A tour of the facility was conducted and a census was taken.

During the inspection, LPA reviewed and discussed COVID-19 guidelines, resources, and postings with director. COVID-19 information posters including hand-washing posters were observed in child care areas and bathroom. The licensee was advised to follow the child care industry guidelines on face coverings, sanitation and other infection prevention measures.
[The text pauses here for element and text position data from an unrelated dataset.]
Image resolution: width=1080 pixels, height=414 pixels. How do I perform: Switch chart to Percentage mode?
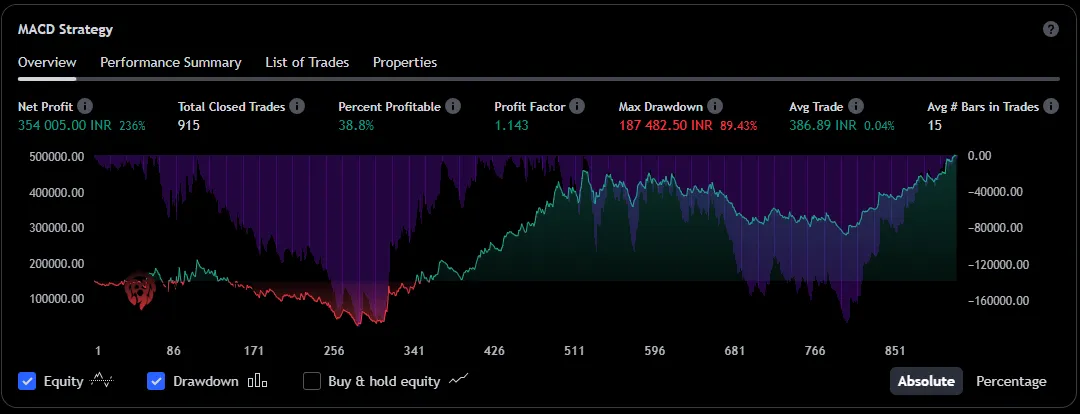(1011, 381)
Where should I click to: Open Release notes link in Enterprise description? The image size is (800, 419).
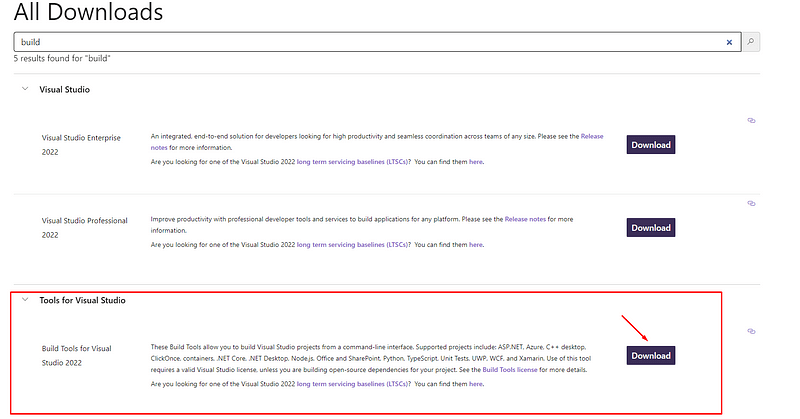coord(592,137)
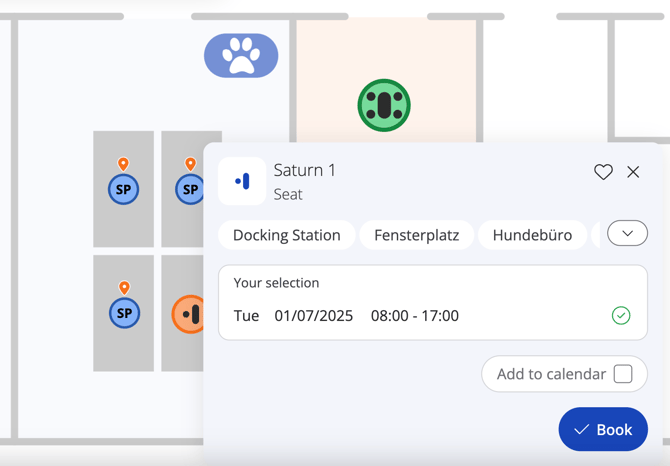Select the Hundebüro tag
Image resolution: width=670 pixels, height=466 pixels.
[532, 235]
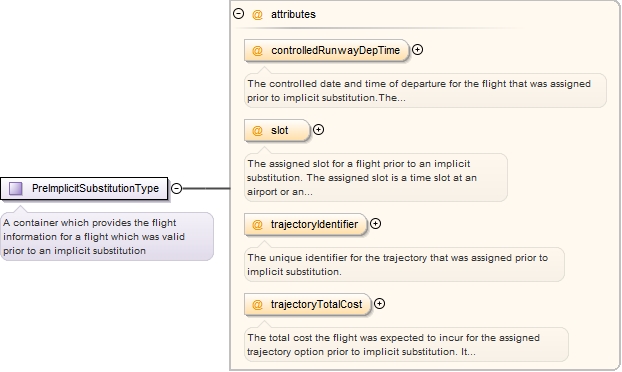Screen dimensions: 622x372
Task: Select the trajectoryIdentifier attribute label
Action: coord(315,224)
During today’s inspection the following resources were discussed and provided:

· Community Care Licensing Division’s COVID 19 Information and Resources: https://www.cdss.ca.gov/inforesources/community-care-licensing

· CDPH’s Guidance for Child Care Providers and Programs - updated June 29, 2021: www.cdph.ca.gov/Programs/CID/DCDC/Pages/COVID-19/Child-Care-Guidance.aspx

· Cal-OSHA - revisions are effective starting on January 17, 2022: https://www.dir.ca.gov/dosh/coronavirus/ETS.html

· San Bernardino County Public Health
Tel: (909) 381-8990
Website: http://wp.sbcounty.gov/dph/
SUPERVISOR'S NAME: Gilbert SenaTELEPHONE: (951) 782-4844
LICENSING EVALUATOR NAME: Diana BraselTELEPHONE: 951-205-9491
LICENSING EVALUATOR SIGNATURE:
DATE: 02/15/2022
I acknowledge receipt of this form and understand my licensing appeal rights as explained and received.
FACILITY REPRESENTATIVE SIGNATURE:
DATE: 02/15/2022
This report must be available at Child Care and Group Home facilities for public review for 3 years.

LIC809 (FAS) - (06/04)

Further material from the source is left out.